Kerutan dahi Ichiro bertambah tapi ia juga tak kunjung mengatakan apapun dan hanya diam mendengarkan Ramuda.

“Ichiro, kembalilah bekerja di tempatku dan jika kau mau, aku akan membuat tempat tinggal lamamu kembali menjadi milikmu lagi.” Tawar Ramuda yang nampaknya serius.

Karena keseriusannya ... membuat Ichiro jadi menimbang detik itu juga.

Di sisi lain ... ia juga merindukan tempat kelahirannya dan hal yang membuatnya ragu adalah ....

Ia takut Samatoki menemukannya.

Karena Ichiro bersumpah membuat pria itu
tak akan pernah melihatnya lagi, hal ini muncul atas bentuk ungkapan kekesalan, terbawa perasaan dan cemburu yang tak ingin Ichiro akui.

“Aku minta maaf, aku tidak bisa kembali meskipun kau menjamin rumah lamaku akan kembali padaku.
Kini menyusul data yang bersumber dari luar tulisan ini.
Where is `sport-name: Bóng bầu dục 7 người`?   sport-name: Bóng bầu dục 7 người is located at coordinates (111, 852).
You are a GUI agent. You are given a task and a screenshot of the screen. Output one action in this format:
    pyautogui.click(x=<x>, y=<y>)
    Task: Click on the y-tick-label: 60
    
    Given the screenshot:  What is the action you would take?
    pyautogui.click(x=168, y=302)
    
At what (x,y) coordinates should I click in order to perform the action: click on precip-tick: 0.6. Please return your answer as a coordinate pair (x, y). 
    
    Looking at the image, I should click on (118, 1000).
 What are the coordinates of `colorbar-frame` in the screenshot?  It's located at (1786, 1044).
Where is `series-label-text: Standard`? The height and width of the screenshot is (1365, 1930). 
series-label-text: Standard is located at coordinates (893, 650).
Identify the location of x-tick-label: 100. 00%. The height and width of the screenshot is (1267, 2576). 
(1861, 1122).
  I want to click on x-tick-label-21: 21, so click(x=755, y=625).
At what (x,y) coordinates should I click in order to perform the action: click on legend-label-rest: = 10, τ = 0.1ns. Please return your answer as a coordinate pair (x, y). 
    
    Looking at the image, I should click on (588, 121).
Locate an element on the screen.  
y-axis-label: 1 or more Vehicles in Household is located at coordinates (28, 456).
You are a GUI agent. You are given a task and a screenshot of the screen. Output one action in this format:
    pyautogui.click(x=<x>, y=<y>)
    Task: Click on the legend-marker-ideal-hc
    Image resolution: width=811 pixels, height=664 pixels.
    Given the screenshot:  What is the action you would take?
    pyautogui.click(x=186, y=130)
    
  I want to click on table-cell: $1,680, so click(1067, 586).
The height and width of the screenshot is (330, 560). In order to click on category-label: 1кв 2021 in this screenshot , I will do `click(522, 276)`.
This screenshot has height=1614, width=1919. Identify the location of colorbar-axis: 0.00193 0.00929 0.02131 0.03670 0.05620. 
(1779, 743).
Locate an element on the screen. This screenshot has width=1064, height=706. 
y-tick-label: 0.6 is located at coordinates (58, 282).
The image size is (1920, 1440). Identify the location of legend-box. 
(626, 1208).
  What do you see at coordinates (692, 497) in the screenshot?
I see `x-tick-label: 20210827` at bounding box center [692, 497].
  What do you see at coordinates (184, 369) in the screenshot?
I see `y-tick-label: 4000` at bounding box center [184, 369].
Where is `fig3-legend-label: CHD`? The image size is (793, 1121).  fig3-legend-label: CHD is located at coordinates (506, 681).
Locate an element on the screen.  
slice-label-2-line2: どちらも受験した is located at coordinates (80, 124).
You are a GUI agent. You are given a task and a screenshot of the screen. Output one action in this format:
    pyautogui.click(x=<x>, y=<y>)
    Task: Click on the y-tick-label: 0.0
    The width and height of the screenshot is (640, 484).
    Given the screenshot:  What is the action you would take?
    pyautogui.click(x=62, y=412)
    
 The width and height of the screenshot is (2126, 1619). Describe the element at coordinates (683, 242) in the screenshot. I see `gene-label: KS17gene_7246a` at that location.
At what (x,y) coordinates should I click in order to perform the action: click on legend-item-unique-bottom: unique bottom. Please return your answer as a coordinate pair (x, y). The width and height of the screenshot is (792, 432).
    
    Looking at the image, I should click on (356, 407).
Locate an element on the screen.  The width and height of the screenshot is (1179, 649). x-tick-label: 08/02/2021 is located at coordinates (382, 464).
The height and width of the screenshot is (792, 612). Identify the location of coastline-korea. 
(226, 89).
Aku sudah nyaman berada di sini, tidak peduli jika tempatnya kecil.” Mau tak mau Ichiro jujur, ia tak ingin gegabah.

Ramuda berdeham tanda ia mengerti dan tak bisa memaksakan Ichiro.

“Tapi apa yang membuatmu memintaku bekerja denganmu lagi?” Ini dia yang baru saja terbesit oleh Ichiro.

Ramuda menghela nafas sembari mematikan puntung rokok yang memendek, “Tidak ada orang yang mau bekerja menjadi asistenku selain kau karena mereka selalu mengatakan aku merepotkan, itulah sebabnya aku memintamu ... hah ... tapi tak apalah, terima kasih, Ichiro untuk sarapan pagi dan mengobrolnya.” Ramuda tersenyum.

“Ha'i, aku harap kau menemukan seseorang yang cocok menjadi asistenmu!” Sahut Ichiro.

Kemudian keduanya menyeruput hot choco yang sudah menghangat karena sedari tadi di diamkan sambil dilanjutkan dengan obrolan ringan.